Texto de leitura:
[Resenha] Minha sombria Vanessa - Kate Elizabeth Russell


Sinopse: 
Elogiado por Gillian Flynn e considerado um dos grandes livros de 2020, o romance de estreia de Russell explora as dinâmicas psicológicas de um relacionamento entre uma adolescente e seu professor.

Em 2000, Vanessa Wye é uma estudante solitária de ensino médio. Talentosa e com o sonho de ser escritora, Vanessa diz não se importar de ficar sozinha, principalmente quando seu professor de inglês, Jacob Strane, um homem de 42 anos, começa a prestar atenção nela, elogiando seu cabelo, suas roupas e lhe emprestando alguns de seus livros favoritos ― como Lolita, de Nabokov. Antes que Vanessa perceba, os dois embarcam em uma relação e a jovem acredita que o professor a ama e a considera especial.
Mais de uma década depois, uma ex-aluna acusa Strane de abuso sexual, e Vanessa começa a questionar se o que viveu foi realmente uma história de amor ou se não teria sido ela também uma vítima de estupro. Mesmo depois de tantos anos, Strane ainda é uma presença constante em sua vida. Como ela seria capaz de rejeitar o que considera seu primeiro amor? Alternando entre presente e passado, o livro justapõe memória e trauma ao entusiasmo de uma adolescente descobrindo o poder do próprio corpo. Instigante e impossível de largar, o livro retrata com maestria a adolescência conturbada e suas consequências, para refletir acerca de liberdade, consentimento e abuso. Escrito com intimidade e intensidade assustadoras, Minha Sombria Vanessa capta brilhantemente os costumes culturais em transformação que guiam nossos relacionamentos e a própria sociedade.


Autora: Kate Elizabeth Russell 

Editora: Intrínseca

Páginas: 432 

ALERTA DE GATILHOS!!

Registros de dados:

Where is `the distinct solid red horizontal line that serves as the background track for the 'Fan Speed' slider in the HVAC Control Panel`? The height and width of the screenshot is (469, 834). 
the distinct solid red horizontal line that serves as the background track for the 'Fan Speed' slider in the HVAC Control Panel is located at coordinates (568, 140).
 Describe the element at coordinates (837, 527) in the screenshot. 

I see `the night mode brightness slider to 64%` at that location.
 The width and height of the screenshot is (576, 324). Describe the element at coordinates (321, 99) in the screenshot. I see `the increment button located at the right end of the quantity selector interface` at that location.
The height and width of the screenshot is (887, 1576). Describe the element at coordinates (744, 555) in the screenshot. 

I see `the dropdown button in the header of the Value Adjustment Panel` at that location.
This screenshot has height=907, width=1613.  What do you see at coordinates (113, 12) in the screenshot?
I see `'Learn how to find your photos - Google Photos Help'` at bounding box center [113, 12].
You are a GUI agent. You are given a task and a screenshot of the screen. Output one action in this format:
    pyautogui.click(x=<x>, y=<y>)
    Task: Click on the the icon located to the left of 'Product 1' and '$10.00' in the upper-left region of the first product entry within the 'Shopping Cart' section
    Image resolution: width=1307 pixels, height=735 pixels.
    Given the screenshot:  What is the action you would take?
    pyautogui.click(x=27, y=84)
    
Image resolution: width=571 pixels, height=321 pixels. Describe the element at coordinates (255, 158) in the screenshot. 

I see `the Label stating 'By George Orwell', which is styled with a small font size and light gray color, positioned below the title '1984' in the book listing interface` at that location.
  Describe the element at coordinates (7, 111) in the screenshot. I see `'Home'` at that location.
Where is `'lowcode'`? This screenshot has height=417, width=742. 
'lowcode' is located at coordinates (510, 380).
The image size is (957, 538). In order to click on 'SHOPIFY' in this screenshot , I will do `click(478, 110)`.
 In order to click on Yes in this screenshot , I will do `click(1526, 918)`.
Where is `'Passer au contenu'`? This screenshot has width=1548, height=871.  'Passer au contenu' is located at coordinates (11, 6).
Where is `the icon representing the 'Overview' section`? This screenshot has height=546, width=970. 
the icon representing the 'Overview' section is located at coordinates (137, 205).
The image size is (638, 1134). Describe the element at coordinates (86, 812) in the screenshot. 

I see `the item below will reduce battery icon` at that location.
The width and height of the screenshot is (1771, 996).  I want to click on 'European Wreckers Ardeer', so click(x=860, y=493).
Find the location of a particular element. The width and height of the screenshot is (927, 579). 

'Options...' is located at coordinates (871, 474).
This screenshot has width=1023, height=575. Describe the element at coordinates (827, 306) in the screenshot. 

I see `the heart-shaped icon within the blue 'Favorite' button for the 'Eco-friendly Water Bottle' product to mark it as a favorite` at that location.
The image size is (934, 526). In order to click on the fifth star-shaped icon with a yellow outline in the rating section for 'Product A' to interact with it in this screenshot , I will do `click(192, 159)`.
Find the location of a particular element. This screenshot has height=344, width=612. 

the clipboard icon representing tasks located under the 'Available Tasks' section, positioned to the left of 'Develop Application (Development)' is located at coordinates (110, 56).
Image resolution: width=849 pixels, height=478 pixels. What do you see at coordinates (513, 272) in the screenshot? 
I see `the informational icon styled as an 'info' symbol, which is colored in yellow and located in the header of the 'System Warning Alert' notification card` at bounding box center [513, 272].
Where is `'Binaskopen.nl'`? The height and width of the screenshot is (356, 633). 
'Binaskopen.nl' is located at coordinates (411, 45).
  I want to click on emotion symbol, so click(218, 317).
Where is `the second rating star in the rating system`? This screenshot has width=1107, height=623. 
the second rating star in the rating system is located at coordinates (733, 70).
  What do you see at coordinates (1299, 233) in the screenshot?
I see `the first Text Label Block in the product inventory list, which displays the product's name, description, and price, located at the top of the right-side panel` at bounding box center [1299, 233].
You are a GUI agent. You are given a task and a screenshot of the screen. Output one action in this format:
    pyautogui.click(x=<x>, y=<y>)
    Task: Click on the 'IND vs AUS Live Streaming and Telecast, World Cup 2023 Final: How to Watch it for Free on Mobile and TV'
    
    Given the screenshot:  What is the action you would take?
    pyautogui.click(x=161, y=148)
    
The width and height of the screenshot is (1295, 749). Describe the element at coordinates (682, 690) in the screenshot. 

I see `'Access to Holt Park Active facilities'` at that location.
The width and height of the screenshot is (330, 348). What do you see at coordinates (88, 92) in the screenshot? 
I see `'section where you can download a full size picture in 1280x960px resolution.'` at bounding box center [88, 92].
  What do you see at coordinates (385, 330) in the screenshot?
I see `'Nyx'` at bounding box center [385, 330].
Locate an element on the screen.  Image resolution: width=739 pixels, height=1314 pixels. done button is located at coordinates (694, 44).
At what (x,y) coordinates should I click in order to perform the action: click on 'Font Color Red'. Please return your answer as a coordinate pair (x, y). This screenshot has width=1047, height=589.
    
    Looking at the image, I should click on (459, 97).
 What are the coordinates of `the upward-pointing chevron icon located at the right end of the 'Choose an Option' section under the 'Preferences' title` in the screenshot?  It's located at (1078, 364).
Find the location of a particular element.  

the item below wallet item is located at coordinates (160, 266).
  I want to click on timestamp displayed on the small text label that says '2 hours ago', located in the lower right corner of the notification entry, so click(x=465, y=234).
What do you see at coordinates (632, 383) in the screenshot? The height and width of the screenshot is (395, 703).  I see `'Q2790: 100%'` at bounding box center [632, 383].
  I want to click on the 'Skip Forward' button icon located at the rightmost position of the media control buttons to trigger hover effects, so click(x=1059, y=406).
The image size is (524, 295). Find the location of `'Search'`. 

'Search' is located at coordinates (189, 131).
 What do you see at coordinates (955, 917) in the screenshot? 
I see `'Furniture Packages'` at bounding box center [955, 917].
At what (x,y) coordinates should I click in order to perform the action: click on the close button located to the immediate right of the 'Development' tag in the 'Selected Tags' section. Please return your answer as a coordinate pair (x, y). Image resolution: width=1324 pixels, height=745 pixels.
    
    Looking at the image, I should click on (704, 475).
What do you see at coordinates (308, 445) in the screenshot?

Tarefas propostas:
1 – Segundo a resenha, qual é a idade de Jacob Strane?
2 – Transcreva da resenha o trecho que vai de "Em 2000, Vanessa" até "a considera especial.".
3 – De acordo com a resenha, sobre quais temas o livro se propõe a refletir? Cite todos.

Respostas do exercício:
1 – Jacob Strane tem 42 anos.

2 –
Em 2000, Vanessa Wye é uma estudante solitária de ensino médio. Talentosa e com o sonho de ser escritora, Vanessa diz não se importar de ficar sozinha, principalmente quando seu professor de inglês, Jacob Strane, um homem de 42 anos, começa a prestar atenção nela, elogiando seu cabelo, suas roupas e lhe emprestando alguns de seus livros favoritos ― como Lolita, de Nabokov. Antes que Vanessa perceba, os dois embarcam em uma relação e a jovem acredita que o professor a ama e a considera especial.

3 – Liberdade, consentimento e abuso.